Question

Topic: Student Questions

Porters Generic Strategies

Posted by Anonymous on 250 Points
Could you kindly tell me what are the limitations or critics of porters generic strategies. I did red his generic strategies many times but still couldn't be able to get more limitations and a bit cofused as well. Kindly post the answer ASAP
To continue reading this question and the solution, sign up ... it's free!

RESPONSES

  • Posted on Member
    Porters 5 assumes a perfect market and the more a market is regulated, the less it holds true. It's still a very good exercise to know more about your company and industry, but gov't involvement degrades the model's integrity.

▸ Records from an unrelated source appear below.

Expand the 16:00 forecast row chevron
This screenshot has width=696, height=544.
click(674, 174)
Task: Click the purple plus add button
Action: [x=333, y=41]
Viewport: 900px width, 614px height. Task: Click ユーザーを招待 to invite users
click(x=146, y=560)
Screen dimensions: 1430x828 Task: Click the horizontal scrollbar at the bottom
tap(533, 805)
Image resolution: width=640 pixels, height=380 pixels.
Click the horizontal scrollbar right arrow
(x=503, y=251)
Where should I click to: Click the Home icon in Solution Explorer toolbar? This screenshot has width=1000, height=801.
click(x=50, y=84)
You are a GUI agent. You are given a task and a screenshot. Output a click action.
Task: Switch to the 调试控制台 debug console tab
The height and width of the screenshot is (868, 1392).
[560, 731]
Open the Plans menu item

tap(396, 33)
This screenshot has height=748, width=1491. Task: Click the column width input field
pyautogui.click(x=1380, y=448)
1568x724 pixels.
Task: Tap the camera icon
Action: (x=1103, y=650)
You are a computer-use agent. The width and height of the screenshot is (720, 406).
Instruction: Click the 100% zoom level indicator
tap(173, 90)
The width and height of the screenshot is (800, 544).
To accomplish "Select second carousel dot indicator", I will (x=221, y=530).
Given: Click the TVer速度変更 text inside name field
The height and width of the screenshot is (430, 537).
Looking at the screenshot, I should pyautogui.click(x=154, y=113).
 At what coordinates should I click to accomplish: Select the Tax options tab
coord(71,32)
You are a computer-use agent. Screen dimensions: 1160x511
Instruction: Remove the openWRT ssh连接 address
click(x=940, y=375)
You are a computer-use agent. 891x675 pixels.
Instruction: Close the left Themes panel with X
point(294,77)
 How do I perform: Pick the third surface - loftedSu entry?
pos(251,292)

    If the industry is dynamic or complex the factors involved change constantly and make the model of less value.

    The model is best used in an industry that is well established and highly competitive still. That's not usually where the real need for analysis exists, but that's just the limitation of it. As I said though, it's still a valuable exercise, just as doing a SWOT analysis would be.

    Cheers!
  • Posted on Member
    Sorry, my brain melted there, Porter's 5 vs. Porter's Generic...

    For the Generic Strategies I think the assumptions are the same though.
  • Posted by wnelson on Accepted
    For those reading and not knowing to what you are referring - Porter's strategies are presented on two axes:

    1. Marketing Scope (usually presented along the vertical axis) - going from narrow (high on the vertical axis) to broad (low on the vertical axis)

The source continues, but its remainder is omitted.